L'article 5 de la loi déférée remplace, par ailleurs, l'article 104 de la loi du 30 septembre 1986 par des dispositions en vertu desquelles à l'extinction complète de la diffusion par voie hertzienne en mode analogique d'un service national de télévision préalablement autorisé sur le fondement de l'article 30, le Conseil supérieur de l'audiovisuel (CSA) accorde à l'éditeur de ce service qui lui en fait la demande, sous réserve du respect des articles 1er, 3-1, 26 et 39 à 41-4, un droit d'usage de la ressource radioélectrique pour la diffusion d'un autre service de télévision à vocation nationale, à condition que ce service ne soit lancé qu'à compter du 30 novembre 2011 et qu'il remplisse les conditions et critères énoncés aux deuxième et troisième alinéas du III de l'article 30-1, souscrive à des obligations renforcées de soutien à la création en matière de diffusion et de production d'oeuvres cinématographiques et audiovisuelles européennes et d'expression originale française fixées par décret en Conseil d'Etat et soit édité par une personne morale distincte, contrôlée par cet éditeur au sens du 2 ° de l'article 41-3.

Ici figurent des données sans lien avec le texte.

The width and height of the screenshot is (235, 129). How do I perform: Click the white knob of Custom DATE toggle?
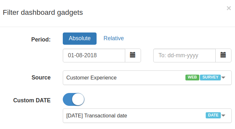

Selon les députés et sénateurs requérants, ces dispositions réservent un double avantage, prorogation de cinq ans des autorisations de diffusion d'une part, octroi d'une chaîne numérique supplémentaire, ou « chaîne compensatoire », d'autre part, au bénéfice des seuls éditeurs de services nationaux de télévision diffusés par voie hertzienne terrestre en mode analogique. En les adoptant, le législateur aurait, par suite, porté atteinte au principe constitutionnel d'égalité. Le dispositif de la « chaîne compensatoire » contreviendrait également à la nécessité d'assurer le pluralisme. Il est enfin soutenu que le législateur aurait méconnu l'étendue de sa compétence en n'encadrant pas de manière suffisante le renvoi à un décret en Conseil d'Etat opéré par les dispositions de l'article 104.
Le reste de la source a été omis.